Our God is not a “snowplow parent” who removes all obstacles so we can spend our time dancing in the victory of a testimony built around the absence of suffering due to miraculous intervention. Our God is one who says “I am with you in the fire, in the valley, in the battle, in the shipwreck.” God is with us within the circumstances wrought by my choices, by natural processes, and yes, even by efforts by Satan to steal, tempt, destroy, and discredit.

Our faith is made more complete as we navigate through such challenges God’s redemptive work allows us to grow from the experience. In that process, God makes all things good for those who trust. The redemptive work is not in the prevention of suffering or challenge, but in the processing of it. In the sense-making, we grow in our understanding that God is good and He makes all things new.
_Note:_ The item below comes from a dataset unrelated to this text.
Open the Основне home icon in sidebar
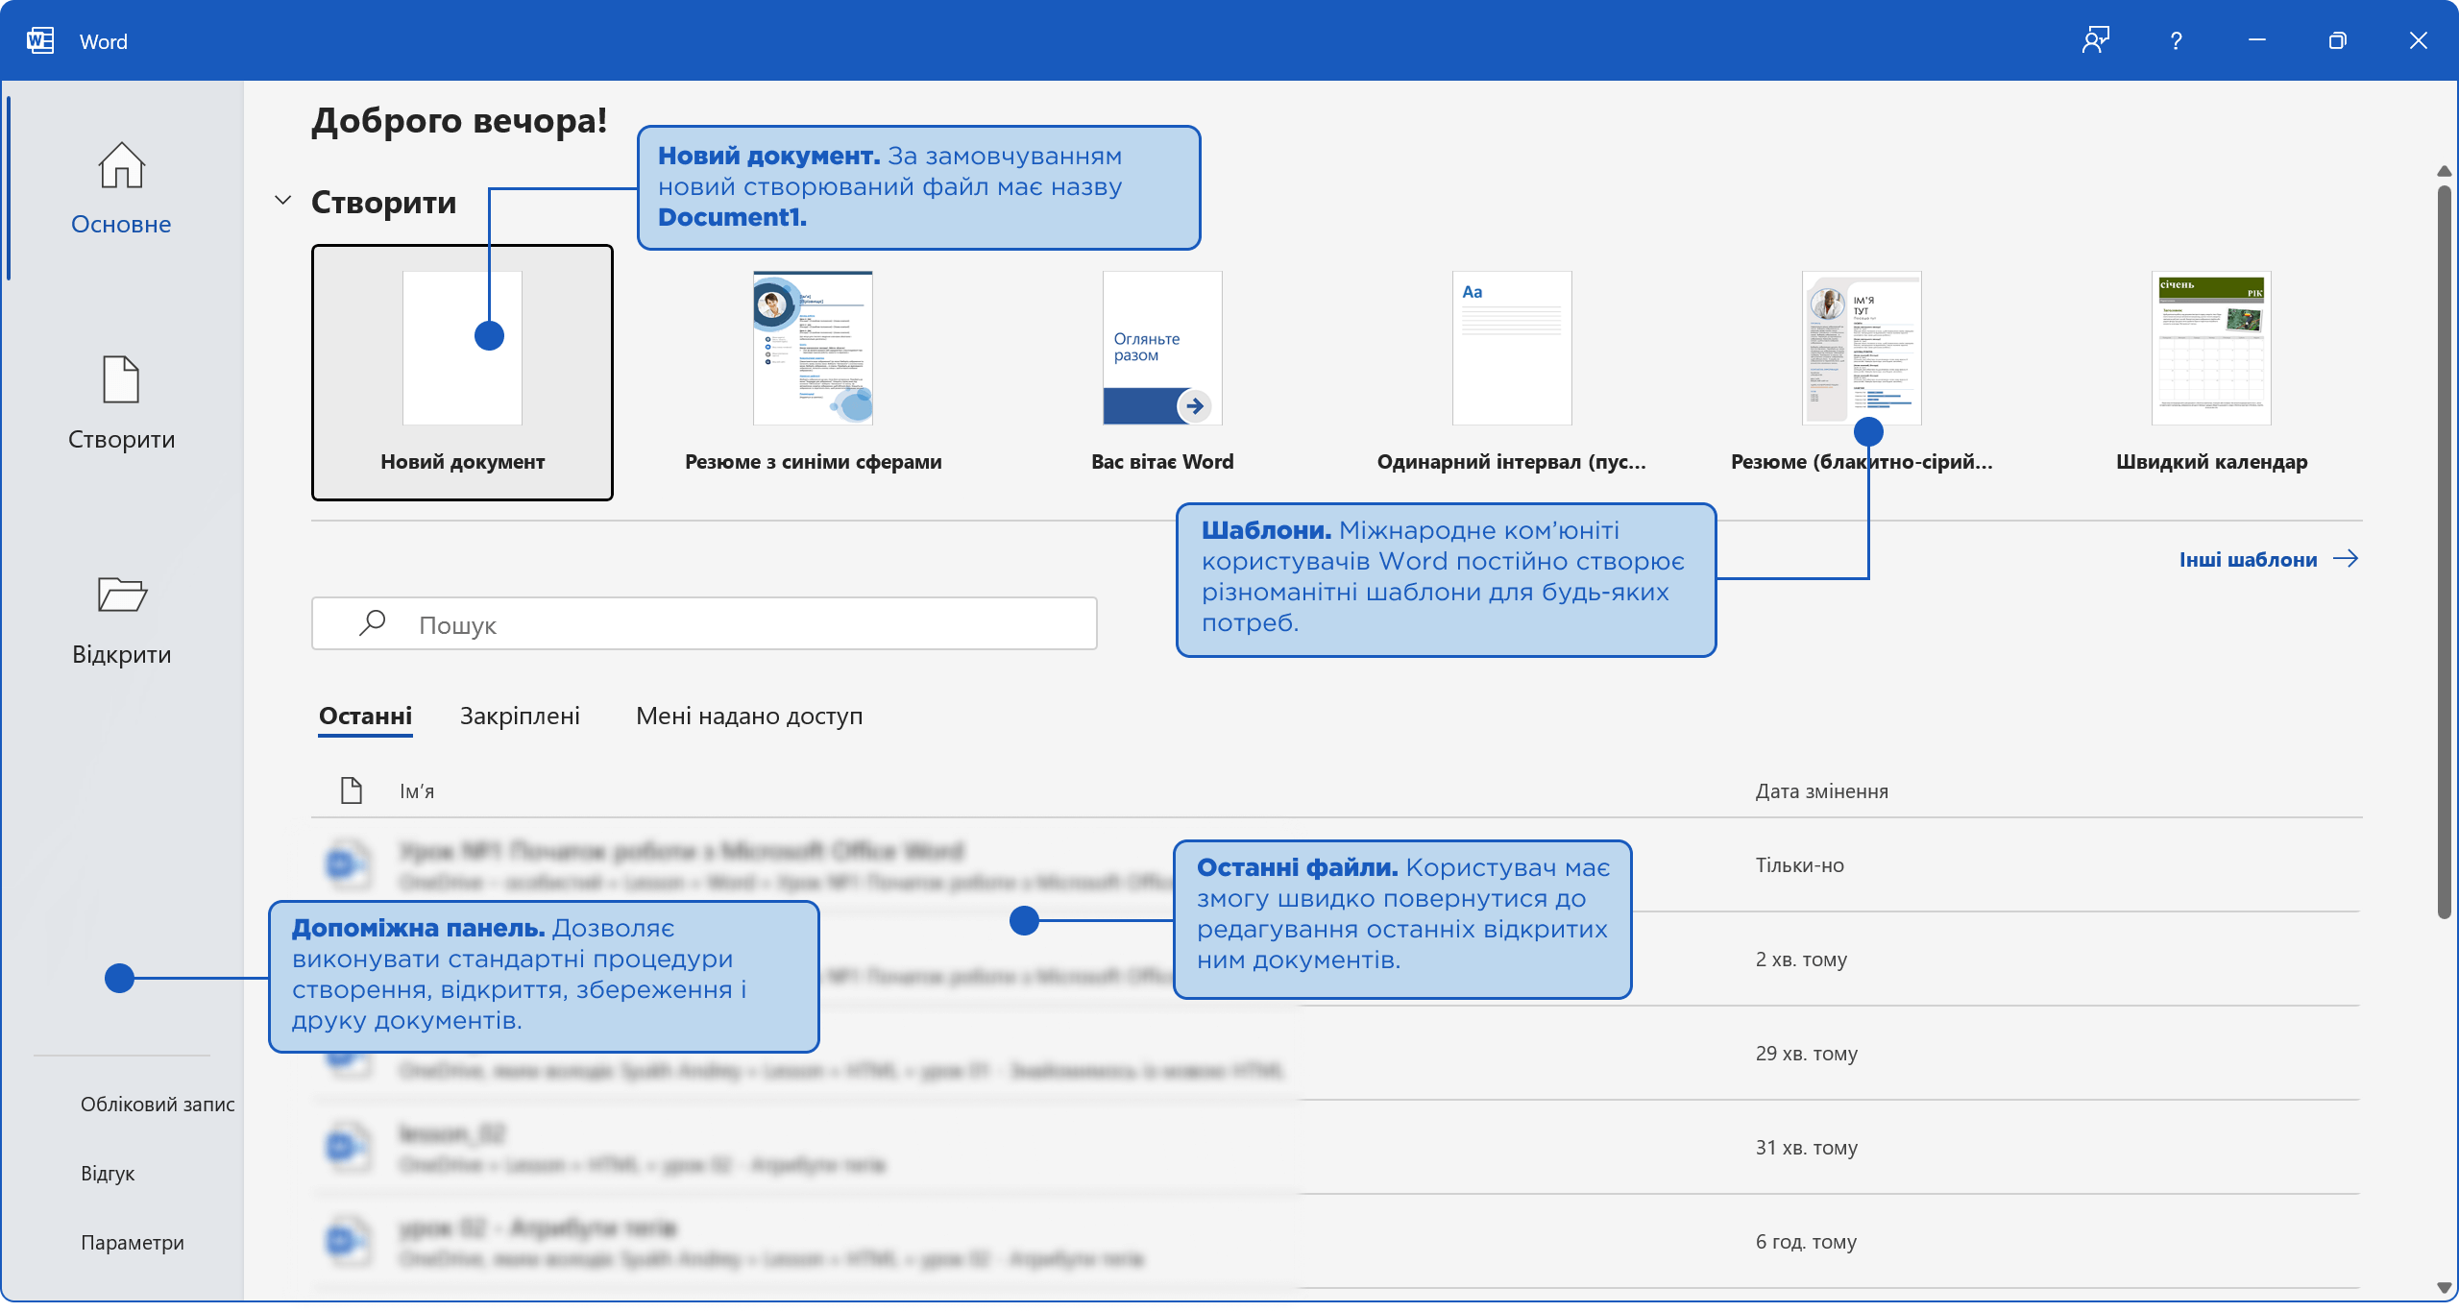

And should we not make it through, we trust we will experience our “ultimate healing” and see God face-to-face.

The headline-grabbing example listed in the note at the end of this column does not leave room for paradox between “God can” and “God will.” Perhaps they feel their faith will grow small if there is any space between those two statements? In fact there must be. The space between “God can” and “God will” is the space of faith. That is the space where we grow into the maturity of trusting and waiting and discerning and hoping and all the attributes and markers of a person of deep faith.